I have seen the proof of Fatou lemma lower bound: $\liminf_{n\to\infty}\int f_n \:d\mu\geqslant\int\liminf_{n\to\infty}f_n\:d\mu$

However I would like to prove:$\int f\:d\mu\leqslant\liminf_{n\to\infty}\int f_n\:d\mu$ ::This last equation seems contradictory to me. Thanks in advance!
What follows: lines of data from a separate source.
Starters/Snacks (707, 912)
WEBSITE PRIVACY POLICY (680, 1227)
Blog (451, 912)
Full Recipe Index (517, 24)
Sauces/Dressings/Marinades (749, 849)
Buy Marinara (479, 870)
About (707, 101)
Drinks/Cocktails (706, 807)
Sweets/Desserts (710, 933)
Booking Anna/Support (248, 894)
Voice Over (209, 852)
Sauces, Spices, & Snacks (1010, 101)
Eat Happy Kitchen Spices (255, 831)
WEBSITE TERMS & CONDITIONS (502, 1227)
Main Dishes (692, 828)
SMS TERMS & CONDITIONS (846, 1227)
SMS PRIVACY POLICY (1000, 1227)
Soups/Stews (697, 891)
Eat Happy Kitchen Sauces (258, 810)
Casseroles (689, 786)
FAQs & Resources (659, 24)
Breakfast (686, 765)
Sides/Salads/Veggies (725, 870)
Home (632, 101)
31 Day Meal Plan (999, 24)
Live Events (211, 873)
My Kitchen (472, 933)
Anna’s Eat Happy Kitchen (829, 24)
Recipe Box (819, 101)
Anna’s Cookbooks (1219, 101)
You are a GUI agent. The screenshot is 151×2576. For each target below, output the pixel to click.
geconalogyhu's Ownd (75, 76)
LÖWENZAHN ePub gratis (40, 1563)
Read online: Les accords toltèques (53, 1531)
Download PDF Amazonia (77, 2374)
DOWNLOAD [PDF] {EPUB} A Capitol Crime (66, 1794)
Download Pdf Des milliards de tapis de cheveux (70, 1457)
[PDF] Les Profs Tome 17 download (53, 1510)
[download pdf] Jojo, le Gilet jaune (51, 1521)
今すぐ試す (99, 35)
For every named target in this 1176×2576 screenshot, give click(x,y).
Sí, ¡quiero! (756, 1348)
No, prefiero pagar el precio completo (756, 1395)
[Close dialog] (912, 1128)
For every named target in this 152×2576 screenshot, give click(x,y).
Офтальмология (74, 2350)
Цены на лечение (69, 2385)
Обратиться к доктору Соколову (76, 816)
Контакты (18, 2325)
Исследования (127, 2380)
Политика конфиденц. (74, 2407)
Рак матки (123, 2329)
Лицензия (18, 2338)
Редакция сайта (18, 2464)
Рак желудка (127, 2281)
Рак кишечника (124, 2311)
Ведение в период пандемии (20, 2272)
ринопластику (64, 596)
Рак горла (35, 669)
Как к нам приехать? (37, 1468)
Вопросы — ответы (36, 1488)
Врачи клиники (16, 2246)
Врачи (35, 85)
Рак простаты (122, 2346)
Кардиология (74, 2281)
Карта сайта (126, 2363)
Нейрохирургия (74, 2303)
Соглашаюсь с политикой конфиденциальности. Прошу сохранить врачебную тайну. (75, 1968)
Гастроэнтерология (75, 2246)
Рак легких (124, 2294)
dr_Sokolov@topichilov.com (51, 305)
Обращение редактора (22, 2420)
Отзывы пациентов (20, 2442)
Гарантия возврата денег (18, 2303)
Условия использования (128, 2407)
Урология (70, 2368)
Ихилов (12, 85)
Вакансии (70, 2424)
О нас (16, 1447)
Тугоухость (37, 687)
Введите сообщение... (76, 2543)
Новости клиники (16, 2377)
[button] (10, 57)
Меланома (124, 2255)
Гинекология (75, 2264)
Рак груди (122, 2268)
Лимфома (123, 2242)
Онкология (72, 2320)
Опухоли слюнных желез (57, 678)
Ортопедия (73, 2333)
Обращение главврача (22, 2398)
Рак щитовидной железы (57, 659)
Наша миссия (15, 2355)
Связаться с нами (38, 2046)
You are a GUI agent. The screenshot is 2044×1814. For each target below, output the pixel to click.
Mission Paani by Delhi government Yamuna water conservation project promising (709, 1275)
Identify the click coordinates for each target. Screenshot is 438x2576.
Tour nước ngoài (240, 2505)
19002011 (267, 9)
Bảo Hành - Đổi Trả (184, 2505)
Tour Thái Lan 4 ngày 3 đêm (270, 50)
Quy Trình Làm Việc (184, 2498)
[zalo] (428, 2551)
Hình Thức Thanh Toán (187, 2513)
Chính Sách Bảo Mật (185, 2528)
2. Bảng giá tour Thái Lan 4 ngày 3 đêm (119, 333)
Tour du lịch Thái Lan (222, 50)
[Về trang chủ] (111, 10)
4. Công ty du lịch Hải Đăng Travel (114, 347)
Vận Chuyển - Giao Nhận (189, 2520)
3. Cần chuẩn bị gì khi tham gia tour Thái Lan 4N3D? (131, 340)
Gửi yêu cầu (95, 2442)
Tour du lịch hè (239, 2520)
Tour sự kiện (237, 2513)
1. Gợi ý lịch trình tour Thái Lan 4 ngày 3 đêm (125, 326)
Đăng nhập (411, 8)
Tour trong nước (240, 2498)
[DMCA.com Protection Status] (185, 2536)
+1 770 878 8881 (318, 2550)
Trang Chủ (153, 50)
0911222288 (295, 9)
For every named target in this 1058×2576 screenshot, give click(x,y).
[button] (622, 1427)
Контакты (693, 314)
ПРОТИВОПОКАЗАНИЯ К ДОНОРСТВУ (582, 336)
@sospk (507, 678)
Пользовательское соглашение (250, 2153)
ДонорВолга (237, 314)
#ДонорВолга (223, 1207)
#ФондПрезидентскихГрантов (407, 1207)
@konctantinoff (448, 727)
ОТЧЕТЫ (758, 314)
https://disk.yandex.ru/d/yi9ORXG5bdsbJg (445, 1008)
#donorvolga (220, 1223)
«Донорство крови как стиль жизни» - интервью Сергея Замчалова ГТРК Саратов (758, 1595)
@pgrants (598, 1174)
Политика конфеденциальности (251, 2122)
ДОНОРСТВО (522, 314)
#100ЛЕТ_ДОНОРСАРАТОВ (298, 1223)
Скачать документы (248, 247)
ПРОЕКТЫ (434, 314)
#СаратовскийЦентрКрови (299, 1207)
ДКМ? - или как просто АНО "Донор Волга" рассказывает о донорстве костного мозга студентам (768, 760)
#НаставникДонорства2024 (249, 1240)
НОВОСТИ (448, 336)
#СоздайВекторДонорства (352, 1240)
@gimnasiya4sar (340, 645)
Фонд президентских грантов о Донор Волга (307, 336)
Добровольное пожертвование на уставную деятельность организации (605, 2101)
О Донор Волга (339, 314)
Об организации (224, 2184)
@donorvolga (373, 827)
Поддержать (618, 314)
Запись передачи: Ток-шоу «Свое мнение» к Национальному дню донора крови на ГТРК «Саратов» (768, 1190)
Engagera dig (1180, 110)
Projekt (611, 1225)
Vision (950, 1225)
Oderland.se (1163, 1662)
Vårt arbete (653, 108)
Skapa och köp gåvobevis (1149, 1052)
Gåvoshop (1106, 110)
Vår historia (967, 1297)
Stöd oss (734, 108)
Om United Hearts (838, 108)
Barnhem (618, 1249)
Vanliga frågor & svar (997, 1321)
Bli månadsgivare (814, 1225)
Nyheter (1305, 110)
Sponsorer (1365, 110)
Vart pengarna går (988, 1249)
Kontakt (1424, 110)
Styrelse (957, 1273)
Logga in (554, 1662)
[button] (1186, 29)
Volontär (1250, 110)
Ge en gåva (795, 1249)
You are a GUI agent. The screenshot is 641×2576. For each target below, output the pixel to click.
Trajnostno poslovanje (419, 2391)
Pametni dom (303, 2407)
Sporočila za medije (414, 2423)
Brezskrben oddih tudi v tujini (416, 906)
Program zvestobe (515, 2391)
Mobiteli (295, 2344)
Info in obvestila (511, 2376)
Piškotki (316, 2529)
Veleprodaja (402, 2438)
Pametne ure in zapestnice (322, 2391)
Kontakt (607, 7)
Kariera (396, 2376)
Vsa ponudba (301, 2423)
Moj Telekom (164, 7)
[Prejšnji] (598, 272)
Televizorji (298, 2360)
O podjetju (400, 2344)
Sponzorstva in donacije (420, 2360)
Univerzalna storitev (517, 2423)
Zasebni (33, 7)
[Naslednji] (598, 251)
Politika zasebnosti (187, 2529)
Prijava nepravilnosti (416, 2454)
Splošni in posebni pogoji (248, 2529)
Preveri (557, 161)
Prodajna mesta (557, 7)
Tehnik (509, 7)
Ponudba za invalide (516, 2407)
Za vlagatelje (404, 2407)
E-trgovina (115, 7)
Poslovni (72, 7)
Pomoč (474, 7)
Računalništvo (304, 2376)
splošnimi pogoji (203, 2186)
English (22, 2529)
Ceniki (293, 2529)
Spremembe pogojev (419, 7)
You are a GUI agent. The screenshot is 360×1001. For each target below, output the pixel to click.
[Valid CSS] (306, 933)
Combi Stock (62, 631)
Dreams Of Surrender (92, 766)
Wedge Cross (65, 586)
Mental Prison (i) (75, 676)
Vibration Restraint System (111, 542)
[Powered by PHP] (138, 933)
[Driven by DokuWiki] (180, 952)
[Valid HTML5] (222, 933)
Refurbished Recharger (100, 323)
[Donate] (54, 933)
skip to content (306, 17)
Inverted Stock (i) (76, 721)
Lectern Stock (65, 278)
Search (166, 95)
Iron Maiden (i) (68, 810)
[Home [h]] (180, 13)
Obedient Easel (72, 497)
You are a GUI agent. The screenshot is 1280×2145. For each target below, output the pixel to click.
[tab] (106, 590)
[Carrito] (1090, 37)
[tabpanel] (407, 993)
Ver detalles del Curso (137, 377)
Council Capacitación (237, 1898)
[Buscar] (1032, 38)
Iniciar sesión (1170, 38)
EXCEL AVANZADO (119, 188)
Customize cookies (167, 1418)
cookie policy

• Dear Pedro, could you kindly prove some more context? It does seem odd that you're being asked to prove something that is contradictory! – Kenny Wong Apr 13 '17 at 17:00
• @Kenny Wong There was a mistake, I corrected it already. – Pedro Gomes Apr 13 '17 at 17:07
• Just note that $$f = \lim f_n = \liminf f_n.$$ – saz Apr 13 '17 at 17:07
• @saz Is that because the sequence converges from below, right? I mean the $\{f_n\}_{n\in\mathbb{N}}$ sequence. – Pedro Gomes Apr 13 '17 at 17:43
• What exactly do you mean by "convergence from below"? If a sequence $(a_n)_n$ of real numbers converges to some number $a \in \mathbb{R}$ it holds that $$a=\lim_n a_n = \liminf_n a_n.$$ Apply this for $a_n := f_n(x)$. – saz Apr 13 '17 at 17:49

People have been commenting and I appreciate the insight to the point of coming up with an answer myself. I have been able to prove that

$\liminf_{n\in\mathbb{N}}\int f_n\:d\mu\geqslant\int\liminf_{n\in\mathbb{N}} f_n\:d\mu$

As we we know that the sequence of functions $f_n$ converge to $f$, we know that $\limsup_{n\in\mathbb{N}}\:f_n=\liminf_{n\in\mathbb{N}}\:f_n=f$

Once:$\int\liminf_{n\in\mathbb{N}}\:f_n\:d\mu=\int\:f\:d\mu$

Therefore:

$\liminf_{n\in\mathbb{N}}\int f_n\:d\mu\geqslant\int\liminf_{n\in\mathbb{N}} f_n\:d\mu\Leftrightarrow\liminf_{n\in\mathbb{N}}\int f_n\:d\mu\geqslant\int f\:d\mu$

As we wanted.$\blacksquare$

If there is anything wrong with my proof, feel free to point out. Comments are welcomed after all it was I who answered it.